━━━━━ DATA SUPPLIED ━━━━━

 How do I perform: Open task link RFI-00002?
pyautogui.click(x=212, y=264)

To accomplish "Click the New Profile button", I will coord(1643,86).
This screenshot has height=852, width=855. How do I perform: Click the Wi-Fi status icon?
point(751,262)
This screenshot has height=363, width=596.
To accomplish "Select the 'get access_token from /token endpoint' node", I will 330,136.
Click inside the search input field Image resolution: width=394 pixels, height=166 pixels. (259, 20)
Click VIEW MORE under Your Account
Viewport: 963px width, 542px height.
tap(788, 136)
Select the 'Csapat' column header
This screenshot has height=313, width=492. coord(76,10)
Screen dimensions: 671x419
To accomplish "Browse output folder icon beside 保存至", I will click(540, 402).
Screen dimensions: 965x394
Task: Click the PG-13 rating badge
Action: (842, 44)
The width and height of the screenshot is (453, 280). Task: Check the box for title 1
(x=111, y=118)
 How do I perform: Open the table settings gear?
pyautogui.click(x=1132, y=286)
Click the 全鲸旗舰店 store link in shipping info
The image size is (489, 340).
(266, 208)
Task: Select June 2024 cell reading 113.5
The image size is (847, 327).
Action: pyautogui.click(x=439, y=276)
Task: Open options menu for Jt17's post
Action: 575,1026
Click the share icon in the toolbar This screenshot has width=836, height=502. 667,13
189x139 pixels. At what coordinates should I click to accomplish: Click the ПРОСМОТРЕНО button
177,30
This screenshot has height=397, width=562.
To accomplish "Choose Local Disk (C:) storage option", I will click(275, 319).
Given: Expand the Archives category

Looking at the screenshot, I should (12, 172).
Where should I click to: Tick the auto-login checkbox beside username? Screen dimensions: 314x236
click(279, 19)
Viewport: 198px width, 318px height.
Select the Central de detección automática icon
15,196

━━━━━

-- GIVEN PROBLEM --
Collect every line of the data above that contains the string "Select". Treat uppercase and lowercase as different.

-- OUTPUT FOR THIS EXERCISE --
To accomplish "Select the 'get access_token from /token endpoint' node", I will 330,136.
Select the 'Csapat' column header
Task: Select June 2024 cell reading 113.5
Select the Central de detección automática icon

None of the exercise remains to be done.